House prices have steadily been climbing since the housing market reopened in 2020. Earlier this month Halifax reported that house prices were rising at the fastest rate since 2007 with the annual rate of price growth reaching an annual growth of 11 per cent in March, the highest level seen since mid-2007.
However, in their house price forecast released this morning, Knight Frank revealed that it expects house price growth to start to slow to 5 per cent growth this year and slow to 1 per cent growth in 2023 as the impact of the cost of living is felt.
Knight Frank house price forecast
‘The UK property market has defied gravity over the course of the pandemic. Tight supply, low-interest rates, accumulated household wealth, and a desire for more space and greenery have conspired to produce double-digit house price growth over the last year,’ explains Tom Bill, Head of UK Residential Research at Knight Frank. ‘We believe that 2022 is when this begins to unwind, and growth returns to single digits.’
‘We forecast that UK prices will grow by 5 per cent this year, with several factors acting as a drag on the rampant growth that has taken place in recent months despite the end of the stamp duty holiday last September.

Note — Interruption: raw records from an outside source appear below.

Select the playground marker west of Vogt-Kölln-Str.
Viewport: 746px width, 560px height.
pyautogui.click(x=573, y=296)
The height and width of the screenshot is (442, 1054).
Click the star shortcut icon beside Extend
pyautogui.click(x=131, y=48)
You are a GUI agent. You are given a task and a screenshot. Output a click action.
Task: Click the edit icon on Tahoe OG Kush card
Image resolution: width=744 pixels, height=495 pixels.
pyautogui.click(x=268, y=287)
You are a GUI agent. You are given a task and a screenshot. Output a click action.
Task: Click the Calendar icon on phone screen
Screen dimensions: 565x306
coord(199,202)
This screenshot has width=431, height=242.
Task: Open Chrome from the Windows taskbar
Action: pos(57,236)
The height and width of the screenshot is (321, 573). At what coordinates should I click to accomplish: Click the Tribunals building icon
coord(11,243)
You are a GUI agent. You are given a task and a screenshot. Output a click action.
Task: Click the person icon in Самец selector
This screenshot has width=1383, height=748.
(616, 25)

‘First, mortgage rates will continue to rise alongside interest rates,’ he explains. ‘The Ukraine conflict may slow the pace of this normalisation, but the Bank of England will be under pressure to respond to inflationary pressures in the short term and the UK’s economic recovery in the longer term.’
However, the biggest factor that is expected to have an impact is the increase in house supply. ‘The supply shortage has been the single biggest cause of strong house price growth and early signs this spring suggest stock levels are building’ he adds.

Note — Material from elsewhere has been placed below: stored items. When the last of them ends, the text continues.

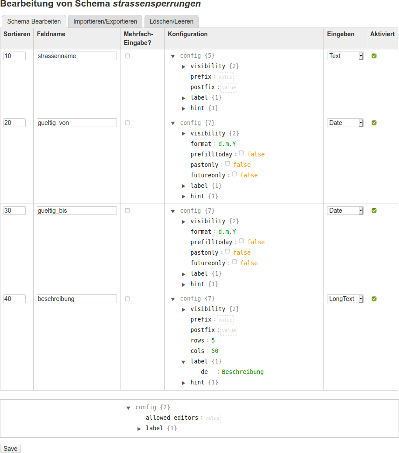Toggle the Mehrfach-Eingabe checkbox for strassenname

click(127, 56)
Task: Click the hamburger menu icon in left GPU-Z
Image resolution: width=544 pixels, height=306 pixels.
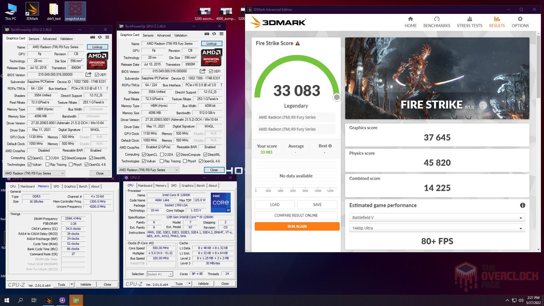Action: click(x=107, y=37)
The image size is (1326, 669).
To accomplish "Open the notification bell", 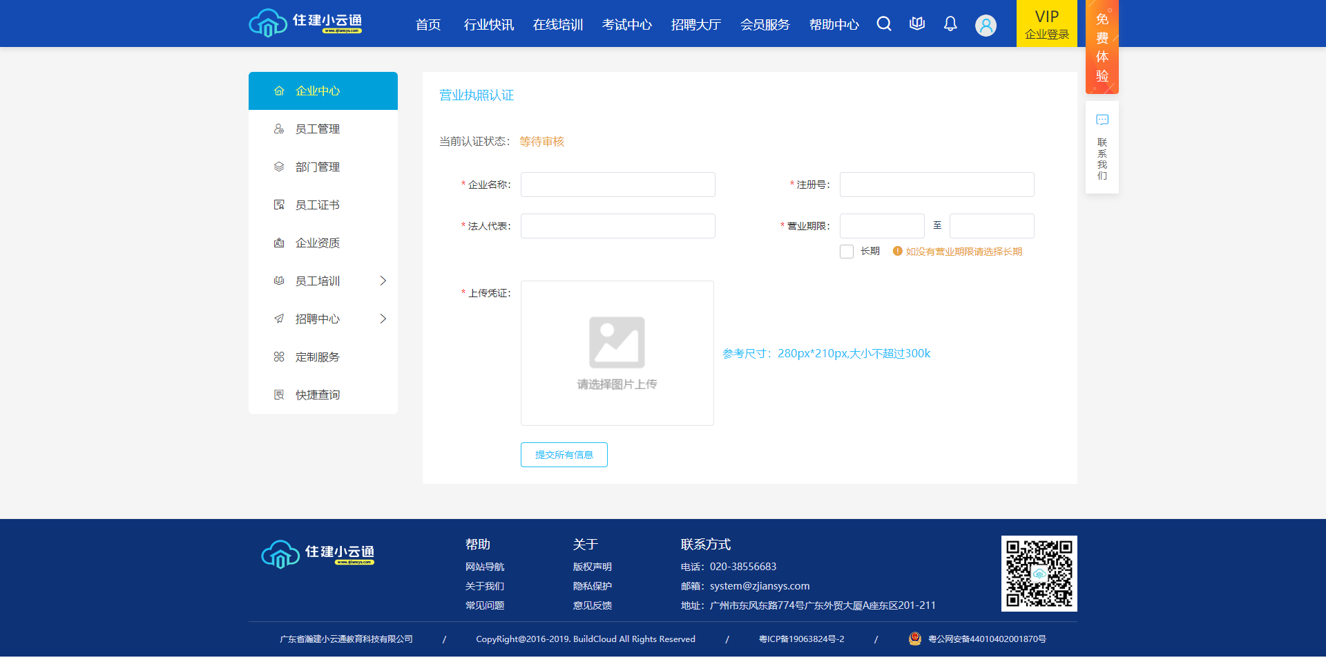I will (x=950, y=24).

Rightmove reveals that it is expecting a similar slowing down of house price growth in the second half of 2022. ‘There are headwinds that seem likely to remove the current market froth in the second half of the year,’ explains Tim Bannister, Rightmove’s Director of Property Data. ‘We’ve just seen interest rates rise again, and there are further incremental increases forecast for the year which will raise mortgage rates for some. Inflation and cost of living increases are also likely to affect buyer affordability and market sentiment.’
Will property prices fall in 2023?
But what does this mean for house prices in 2023? Knight Frank predicts that house prices will continue to increase, however at a much slower rate, revealing that although the ‘race for space’ might have calmed down, after successive lockdowns it will still be a driving force for buyers.

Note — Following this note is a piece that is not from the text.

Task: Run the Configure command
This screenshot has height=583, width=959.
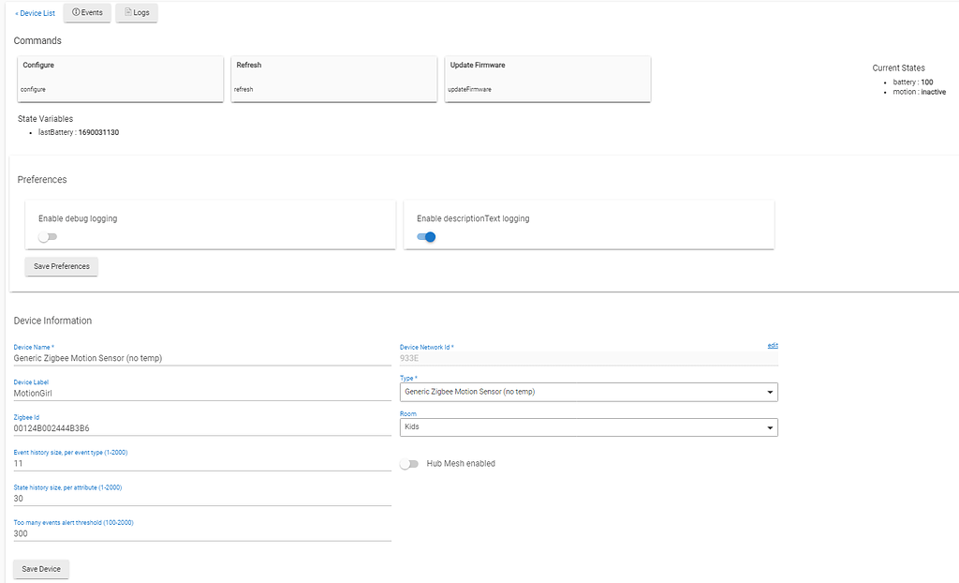Action: (120, 78)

‘For many people, the post-Covid work-life balance is far from set in stone and demand will still be fuelled by a desire to improve living arrangements after successive lockdowns, in many cases enabled by the accumulation of household wealth and the fact many sectors of the economy have performed well during the pandemic,’ says Tom Bill. ‘However, we believe the cost-of-living squeeze will bite harder in 2023, and we expect house prices to climb by 1% before starting to slowly pick up again.’
House prices are not showing any signs of dipping over the next five years, although the price growth is expected to slow. Overall, Knight Frank predicts to we will see a cumulative house price increase of 13.6 per cent over the next five years.